TASK REQUIREMENTS: Start the output with the opening line of the listing below and continue, reproducing each line exactly, up to and including the line that contains "Screen dimensions: 1568x708".

EXERCISE DATA:
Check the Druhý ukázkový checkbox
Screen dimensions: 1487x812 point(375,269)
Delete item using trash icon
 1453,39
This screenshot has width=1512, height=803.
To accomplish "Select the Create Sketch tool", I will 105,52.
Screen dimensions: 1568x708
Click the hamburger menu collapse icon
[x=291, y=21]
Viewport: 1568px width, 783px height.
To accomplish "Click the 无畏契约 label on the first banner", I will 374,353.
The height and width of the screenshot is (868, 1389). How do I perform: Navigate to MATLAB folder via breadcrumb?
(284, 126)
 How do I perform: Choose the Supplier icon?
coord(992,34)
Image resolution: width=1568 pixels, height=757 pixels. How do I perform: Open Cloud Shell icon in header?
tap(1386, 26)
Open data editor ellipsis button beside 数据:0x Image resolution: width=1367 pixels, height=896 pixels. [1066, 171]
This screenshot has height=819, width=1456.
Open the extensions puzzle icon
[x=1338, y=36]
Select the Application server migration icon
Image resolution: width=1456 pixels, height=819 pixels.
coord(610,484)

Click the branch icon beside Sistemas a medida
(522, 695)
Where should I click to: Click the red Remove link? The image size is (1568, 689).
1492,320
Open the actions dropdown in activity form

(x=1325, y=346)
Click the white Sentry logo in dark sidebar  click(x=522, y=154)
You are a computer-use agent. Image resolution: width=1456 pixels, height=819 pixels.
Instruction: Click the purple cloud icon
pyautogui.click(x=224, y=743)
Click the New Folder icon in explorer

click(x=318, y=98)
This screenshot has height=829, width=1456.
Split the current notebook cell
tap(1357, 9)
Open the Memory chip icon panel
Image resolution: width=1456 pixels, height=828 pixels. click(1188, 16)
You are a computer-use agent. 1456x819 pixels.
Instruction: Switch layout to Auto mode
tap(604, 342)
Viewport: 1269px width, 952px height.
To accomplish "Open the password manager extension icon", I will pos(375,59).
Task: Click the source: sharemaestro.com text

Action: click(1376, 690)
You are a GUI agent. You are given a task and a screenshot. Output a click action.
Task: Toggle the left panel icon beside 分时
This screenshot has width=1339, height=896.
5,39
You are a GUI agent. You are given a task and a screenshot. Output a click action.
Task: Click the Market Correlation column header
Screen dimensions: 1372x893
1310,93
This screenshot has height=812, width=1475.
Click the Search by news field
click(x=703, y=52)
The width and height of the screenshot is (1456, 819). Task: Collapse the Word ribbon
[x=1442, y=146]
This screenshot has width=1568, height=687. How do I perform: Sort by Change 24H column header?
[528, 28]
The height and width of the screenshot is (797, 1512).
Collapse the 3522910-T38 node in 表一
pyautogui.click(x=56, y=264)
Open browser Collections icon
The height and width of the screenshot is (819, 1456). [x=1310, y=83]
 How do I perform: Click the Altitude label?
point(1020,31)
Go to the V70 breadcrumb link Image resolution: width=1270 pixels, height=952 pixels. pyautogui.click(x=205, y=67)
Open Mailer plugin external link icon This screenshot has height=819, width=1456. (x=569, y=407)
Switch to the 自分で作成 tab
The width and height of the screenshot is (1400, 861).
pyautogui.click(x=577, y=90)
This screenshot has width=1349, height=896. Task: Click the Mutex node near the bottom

RESULT BELOW:
Check the Druhý ukázkový checkbox
Screen dimensions: 1487x812 point(375,269)
Delete item using trash icon
 1453,39
This screenshot has width=1512, height=803.
To accomplish "Select the Create Sketch tool", I will 105,52.
Screen dimensions: 1568x708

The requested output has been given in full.